デザイナーが関わるPoCフェーズでの価値提供とは

デザイナーが関わるPoCフェーズでの価値提供とは AI

はじめに

AIや業務自動化サービスの開発において、PoC(Proof of Concept)=概念実証フェーズは、「このアイデアに価値があるのか」を判断する重要なステップです。この段階では、技術的な実現可能性に目が向きがちですが、ユーザーにとって意味がある体験かどうかを見極める視点も、同じくらい重要です。

本記事では、UXデザイナーがPoCフェーズで発揮できる価値について述べています。

PoCとは何か、そしてなぜUXが重要なのか

PoCは、新しい技術や仕組みの有効性や可能性を検証するための初期検証フェーズです。特に生成AIや自動化の領域では、技術は進化していても、「それが本当に役立つのか?」という問いには、ユーザー接点を通じた検証が不可欠です。

技術が「できる」ことと、体験として「使いたい」と思われることには、大きなギャップがあります。そのギャップを埋めるのが、PoC段階におけるデザイナーの役割です。

デザイナーが担える主な価値提供領域

1. 仮説の構造化と言語化

PoCはアイデアベースで始まることが多く、仮説が曖昧なまま進行するケースもあります。デザイナーは、「どんな課題を、誰に、どう解決するのか」を整理し、図や言葉で見える化する役割を担えます。

  • ペルソナやジョブ(Jobs to be Done)の定義
  • 検証したい価値仮説の構造化
  • 成功指標(例:時間削減、精度向上)の見える化

2. 体験の可視化とプロトタイピング

PoCでは、実際の画面や動作がまだ整っていないことが多いですが、デザイナーがFigmaやMiroなどを使って「体験の流れ」を早期に形にすることで、チームの認識を揃えたり、ユーザー検証をスムーズに進めたりすることができます。
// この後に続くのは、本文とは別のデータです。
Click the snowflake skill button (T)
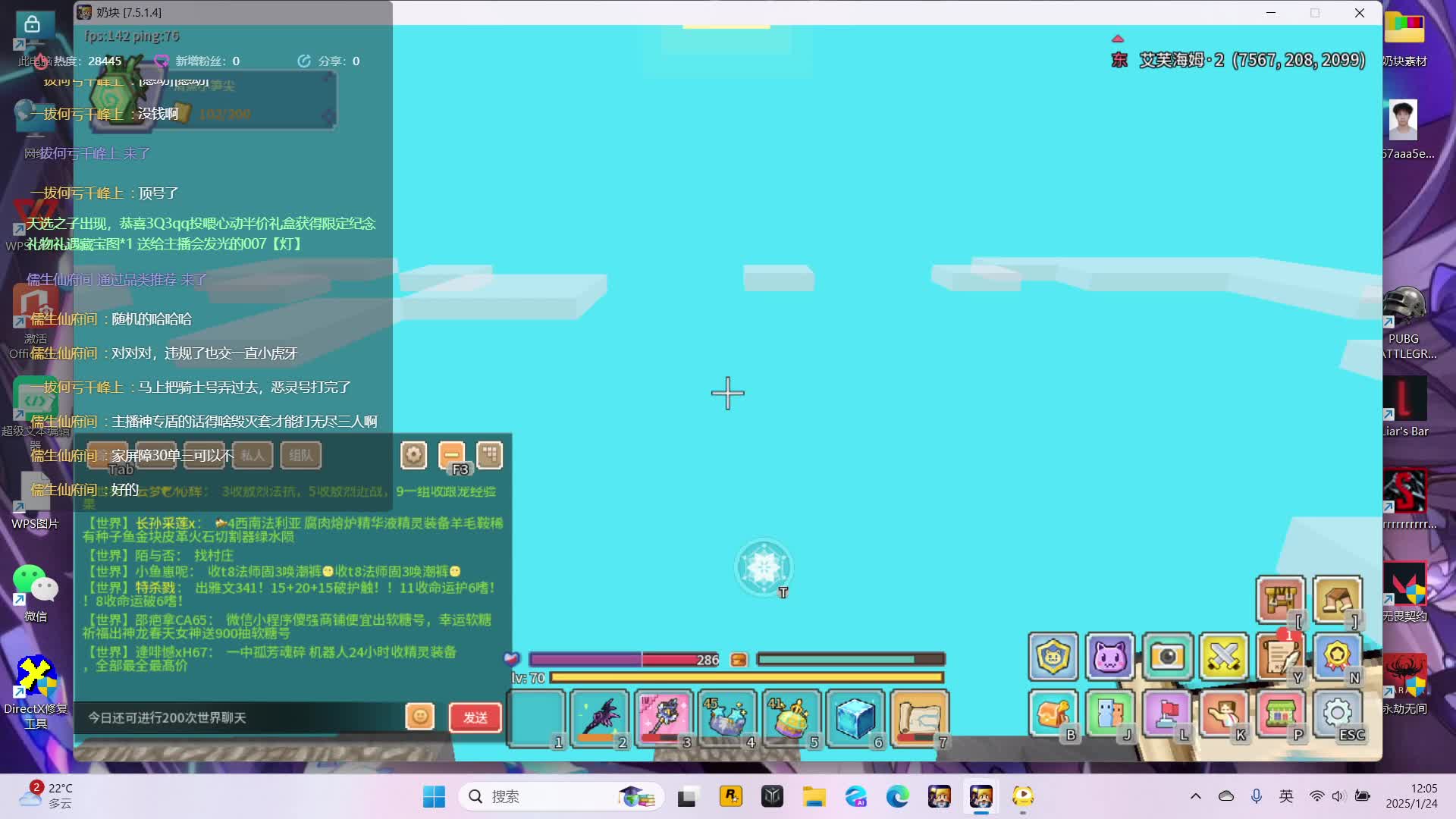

  • ストーリーボード、画面遷移図、ペーパープロトタイプ
  • ユーザーがどこで驚き、どこで困るかを先回りして提示

3. 簡易ユーザー検証の設計と実施

PoC段階では本格的なユーザビリティテストは難しいことが多いですが、その中でもインタビューや簡易テストで反応を拾うことは可能です。

  • 使用シナリオを元にした仮想操作のフィードバック収集
  • 「操作させる前後で、印象がどう変わったか」を記録
  • 複数職種からのヒアリングでバイアスを排除

価値を定量化する視点を持つ

PoCでありがちな失敗は、「いい反応だった気がする」で終わってしまうことです。デザイナーは、体験の質を定性的に捉えつつ、定量的指標で補完する視点を持つことで、説得力のある成果に変換できます。

  • Before / Afterの業務フローで時間や負担の変化を可視化
  • ユーザー満足度スコア(SUS)などの簡易指標を活用
  • 成果を一枚の図にまとめて、報告書化する

チーム内でのデザイナーの立ち回り方

PoCフェーズは変化が早く、決まっていないことも多いため、デザイナーが「正解を出す人」ではなく、「問いを引き出す人」になることが効果的です。

  • 「なぜそれをやりたいのか?」を掘り下げる問いかけ
  • 「この仮説が正しければ、どんな行動が見られる?」という視点提示
  • 「ユーザーから見て、これはどう見える?」という視点の持ち込み

こうしたスタンスが、PoCを単なる技術検証ではなく、ユーザー起点の価値検証へと導いていきます。

おわりに(まとめ)

PoCフェーズにおけるデザイナーの関与は、単に画面を作ることではありません。まだ形になっていないアイデアに、「問い」「構造」「体験」を与え、検証可能な形に整えることが、デザイナーが提供できる最大の価値です。アイデアが芽吹く前の不確実な時期だからこそ、UXデザインの視点が「進むべき方向性の地図」として機能します。

PoCは短期的な成果ではなく、長期的な信頼の布石でもあります。デザイナーの力で、検証をより意味あるものに変えていきましょう。